Skip to content

Conversation

bbrowning
Copy link
Contributor

Today ilab generate creates a large percentage (> 50% in my testing) of discarded examples because the examples do not match our expected format. Typically, the model fails to follow our complicated numbering scheme for instructions, inputs, and outputs. This change simplifies that scheme, taking inspiration from Emacs org-mode without any rigid adherence to it.
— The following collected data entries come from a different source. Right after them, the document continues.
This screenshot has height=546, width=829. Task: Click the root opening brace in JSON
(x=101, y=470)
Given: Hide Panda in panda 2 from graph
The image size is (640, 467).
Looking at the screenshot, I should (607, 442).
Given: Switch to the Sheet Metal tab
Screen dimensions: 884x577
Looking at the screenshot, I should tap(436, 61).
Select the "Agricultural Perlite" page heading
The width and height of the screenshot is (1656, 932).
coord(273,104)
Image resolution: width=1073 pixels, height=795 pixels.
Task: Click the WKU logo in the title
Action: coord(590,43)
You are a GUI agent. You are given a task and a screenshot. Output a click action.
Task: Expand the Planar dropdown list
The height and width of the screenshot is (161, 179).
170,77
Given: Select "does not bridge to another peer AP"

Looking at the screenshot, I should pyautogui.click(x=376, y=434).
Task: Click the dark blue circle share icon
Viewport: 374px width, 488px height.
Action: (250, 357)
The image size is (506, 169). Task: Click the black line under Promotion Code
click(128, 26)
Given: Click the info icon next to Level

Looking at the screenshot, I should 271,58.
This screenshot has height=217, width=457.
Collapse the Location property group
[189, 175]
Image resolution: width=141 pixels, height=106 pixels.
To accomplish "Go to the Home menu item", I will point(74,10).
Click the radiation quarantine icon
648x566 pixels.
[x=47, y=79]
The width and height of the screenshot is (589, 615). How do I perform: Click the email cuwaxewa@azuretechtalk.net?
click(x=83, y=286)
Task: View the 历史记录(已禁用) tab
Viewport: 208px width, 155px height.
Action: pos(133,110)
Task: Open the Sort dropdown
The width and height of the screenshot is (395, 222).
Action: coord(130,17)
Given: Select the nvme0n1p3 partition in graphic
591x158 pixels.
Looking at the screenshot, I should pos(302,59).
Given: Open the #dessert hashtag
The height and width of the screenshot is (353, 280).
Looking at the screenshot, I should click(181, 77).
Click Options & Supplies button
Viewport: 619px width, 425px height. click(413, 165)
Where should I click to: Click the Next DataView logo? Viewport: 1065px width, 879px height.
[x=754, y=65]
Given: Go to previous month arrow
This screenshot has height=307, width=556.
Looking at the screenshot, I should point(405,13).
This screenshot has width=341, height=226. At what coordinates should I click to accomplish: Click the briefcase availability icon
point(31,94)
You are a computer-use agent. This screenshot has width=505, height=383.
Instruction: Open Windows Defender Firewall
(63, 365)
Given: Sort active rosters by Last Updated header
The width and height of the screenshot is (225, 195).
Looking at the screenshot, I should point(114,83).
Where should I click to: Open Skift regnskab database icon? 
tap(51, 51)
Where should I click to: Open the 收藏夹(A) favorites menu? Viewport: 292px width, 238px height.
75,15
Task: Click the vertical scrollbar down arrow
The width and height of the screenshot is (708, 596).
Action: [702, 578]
Before this change, we expected the model to continue a format like:

1. Instruction: Generate a joke involving three horses.
1. Input:
<noinput>
1. Output:
There once were three horses...

After this change, we now give the model:

* Task 1
** Instruction
Generate a joke involving three horses.
** Input
<noinput>
** Output
There once were three horses...

In my local testing, the model is able to replicate our new format with a much higher accuracy than the previous format, resulting in substantially fewer discarded generations due to format.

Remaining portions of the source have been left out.